Saturday, 18 January 2014

Self-Assembling Cubes Could Be First Step Toward Real Transformers




As the approach toward robotics in the science community has evolved over time, researchers are finding ever-more-clever ways to manipulate the physical structures and unique locomotive abilities of artificially intelligent constructs.

One particularly revolutionary new take on the modern robot is called the M-Block, a modular robot in the shape of a cube that works with an array of identical blocks to build ever-changing structures in any number of shapes.

Developed by John Romanishin, a research scientist at MIT’s Computer Science and Artificial Intelligence Lab, along with several colleagues, each M-Block moves thanks to an internal flywheel that can turn at up to 20,000 revolutions per minute. Once the flywheel stops in a pre-programmed direction, the momentum of the shift moves the block in that direction.

Because the M-Block has no outside moving parts, its internal locomotive dynamic makes the robot appear as if it’s being pushed by some invisible force.

On the M-Block’s exterior are a series of magnets, eight on each side of the cube, and a cylindrical magnet on each edge. This series of magnets allow each block to easily attach itself to another, regardless of the vertical or horizontal position of the blocks.

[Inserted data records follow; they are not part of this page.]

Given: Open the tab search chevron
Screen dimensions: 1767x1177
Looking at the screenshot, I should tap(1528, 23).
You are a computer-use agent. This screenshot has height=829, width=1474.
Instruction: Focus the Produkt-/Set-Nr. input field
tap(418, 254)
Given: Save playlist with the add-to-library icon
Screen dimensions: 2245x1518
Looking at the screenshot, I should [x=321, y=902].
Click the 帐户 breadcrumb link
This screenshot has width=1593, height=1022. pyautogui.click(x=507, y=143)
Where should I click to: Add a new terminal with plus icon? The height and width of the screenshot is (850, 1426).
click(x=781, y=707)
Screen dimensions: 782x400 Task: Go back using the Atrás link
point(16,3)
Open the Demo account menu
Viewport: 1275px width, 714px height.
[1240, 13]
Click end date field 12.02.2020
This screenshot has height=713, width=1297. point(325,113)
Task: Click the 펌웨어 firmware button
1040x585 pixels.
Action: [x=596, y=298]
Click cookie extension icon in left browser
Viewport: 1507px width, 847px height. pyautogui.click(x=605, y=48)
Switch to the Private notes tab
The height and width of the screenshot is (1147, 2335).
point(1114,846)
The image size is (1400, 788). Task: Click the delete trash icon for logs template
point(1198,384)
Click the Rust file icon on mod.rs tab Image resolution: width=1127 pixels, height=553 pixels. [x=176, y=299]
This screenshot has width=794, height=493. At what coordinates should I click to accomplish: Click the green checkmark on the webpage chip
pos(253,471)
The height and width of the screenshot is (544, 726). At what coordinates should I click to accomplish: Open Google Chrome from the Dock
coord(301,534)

The combination of the flywheel-generated motion along with the magnetic connections allows sets of M-Blocks to constantly transform into a wide array of shapes of varying height and intricacy.


In the future, the team envisions significantly smaller versions of the self-assembling blocks that would work together so seamlessly that to the naked eye the collection of miniature blocks would look like liquid steel.


Until then, the team is working on building 100 hundred of the M-Blocks to explore the broader possibilities of how the current version of the robots can be used outside of the lab.